Version: 0.9.0

Streaming Ingestion

DeltaStreamer

The HoodieDeltaStreamer utility (part of hudi-utilities-bundle) provides the way to ingest from different sources such as DFS or Kafka, with the following capabilities.

Exactly once ingestion of new events from Kafka, incremental imports from Sqoop or output of HiveIncrementalPuller or files under a DFS folder
Support json, avro or a custom record types for the incoming data
Manage checkpoints, rollback & recovery
Leverage Avro schemas from DFS or Confluent schema registry.
Support for plugging in transformations

Command line options describe capabilities in more detail

[hoodie]$ spark-submit --class org.apache.hudi.utilities.deltastreamer.HoodieDeltaStreamer `ls packaging/hudi-utilities-bundle/target/hudi-utilities-bundle-*.jar` --help
Usage: <main class> [options]
Options:
    --checkpoint
      Resume Delta Streamer from this checkpoint.
    --commit-on-errors
      Commit even when some records failed to be written
      Default: false
    --compact-scheduling-minshare
      Minshare for compaction as defined in
      https://spark.apache.org/docs/latest/job-scheduling
      Default: 0
    --compact-scheduling-weight
      Scheduling weight for compaction as defined in
      https://spark.apache.org/docs/latest/job-scheduling
      Default: 1
    --continuous
      Delta Streamer runs in continuous mode running source-fetch -> Transform
      -> Hudi Write in loop
      Default: false
    --delta-sync-scheduling-minshare
      Minshare for delta sync as defined in
      https://spark.apache.org/docs/latest/job-scheduling
      Default: 0
    --delta-sync-scheduling-weight
      Scheduling weight for delta sync as defined in
      https://spark.apache.org/docs/latest/job-scheduling
      Default: 1
    --disable-compaction
      Compaction is enabled for MoR table by default. This flag disables it
      Default: false
    --enable-hive-sync
      Enable syncing to hive
      Default: false
    --filter-dupes
      Should duplicate records from source be dropped/filtered out before
      insert/bulk-insert
      Default: false
    --help, -h

    --hoodie-conf
      Any configuration that can be set in the properties file (using the CLI
      parameter "--propsFilePath") can also be passed command line using this
      parameter
      Default: []
    --max-pending-compactions
      Maximum number of outstanding inflight/requested compactions.
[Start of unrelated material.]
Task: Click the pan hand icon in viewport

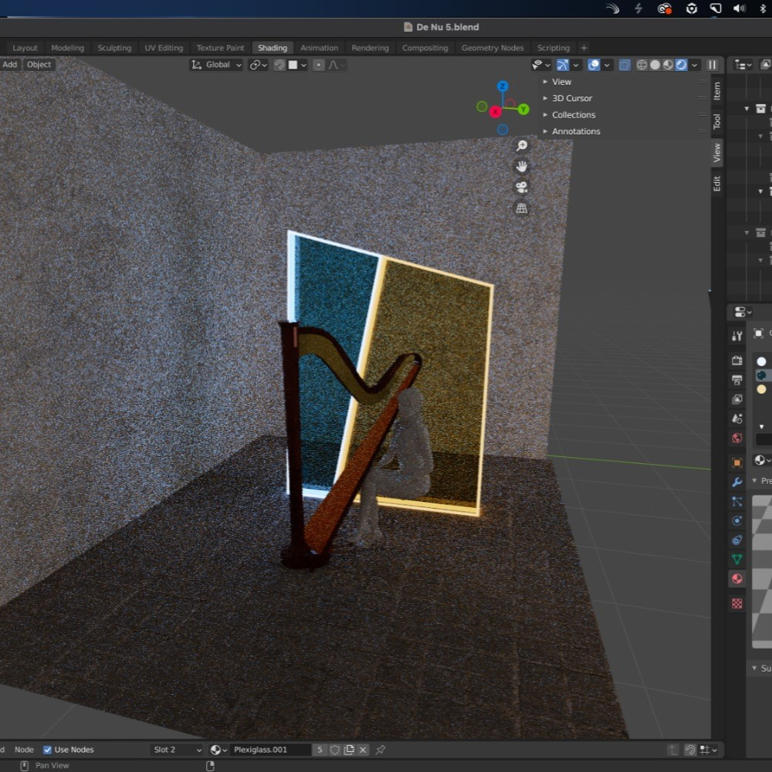Action: pos(522,167)
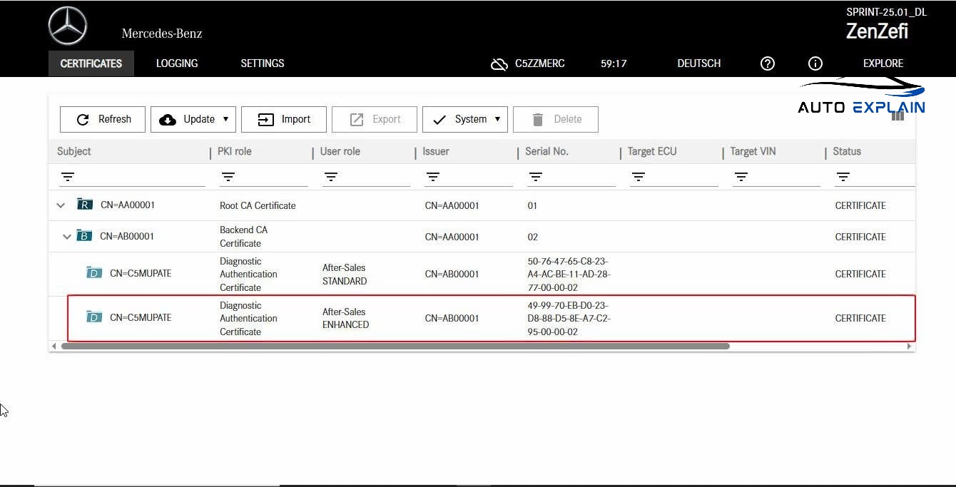Viewport: 956px width, 487px height.
Task: Collapse the CN=AB00001 backend CA row
Action: (x=67, y=237)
Delta Sync
      will not happen unlessoutstanding compactions is less than this number
      Default: 5
    --min-sync-interval-seconds
      the min sync interval of each sync in continuous mode
      Default: 0
    --op
      Takes one of these values : UPSERT (default), INSERT (use when input is
      purely new data/inserts to gain speed)
      Default: UPSERT
      Possible Values: [UPSERT, INSERT, BULK_INSERT]
    --payload-class
      subclass of HoodieRecordPayload, that works off a GenericRecord.
      Implement your own, if you want to do something other than overwriting
      existing value
      Default: org.apache.hudi.common.model.OverwriteWithLatestAvroPayload
    --props
      path to properties file on localfs or dfs, with configurations for
      hoodie client, schema provider, key generator and data source. For
      hoodie client props, sane defaults are used, but recommend use to
      provide basic things like metrics endpoints, hive configs etc. For
      sources, referto individual classes, for supported properties.
      Default: file:///Users/vinoth/bin/hoodie/src/test/resources/delta-streamer-config/dfs-source.properties
    --schemaprovider-class
      subclass of org.apache.hudi.utilities.schema.SchemaProvider to attach
      schemas to input & target table data, built in options:
      org.apache.hudi.utilities.schema.FilebasedSchemaProvider.Source (See
      org.apache.hudi.utilities.sources.Source) implementation can implement
      their own SchemaProvider. For Sources that return Dataset<Row>, the
      schema is obtained implicitly. However, this CLI option allows
      overriding the schemaprovider returned by Source.
    --source-class
      Subclass of org.apache.hudi.utilities.sources to read data. Built-in
      options: org.apache.hudi.utilities.sources.{JsonDFSSource (default), 
      AvroDFSSource, AvroKafkaSource, CsvDFSSource, HiveIncrPullSource, 
      JdbcSource, JsonKafkaSource, ORCDFSSource, ParquetDFSSource, 
      S3EventsHoodieIncrSource, S3EventsSource, SqlSource}
      Default: org.apache.hudi.utilities.sources.JsonDFSSource
    --source-limit
      Maximum amount of data to read from source. Default: No limit For e.g:
      DFS-Source => max bytes to read, Kafka-Source => max events to read
      Default: 9223372036854775807
    --source-ordering-field
      Field within source record to decide how to break ties between records
      with same key in input data. Default: 'ts' holding unix timestamp of
      record
      Default: ts
    --spark-master
      spark master to use.
      Default: local[2]
  * --table-type
      Type of table. COPY_ON_WRITE (or) MERGE_ON_READ
  * --target-base-path
      base path for the target hoodie table. (Will be created if did not exist
      first time around. If exists, expected to be a hoodie table)
  * --target-table
      name of the target table in Hive
    --transformer-class
      subclass of org.apache.hudi.utilities.transform.Transformer. Allows
      transforming raw source Dataset to a target Dataset (conforming to
      target schema) before writing. Default : Not set. E:g -
      org.apache.hudi.utilities.transform.SqlQueryBasedTransformer (which
      allows a SQL query templated to be passed as a transformation function)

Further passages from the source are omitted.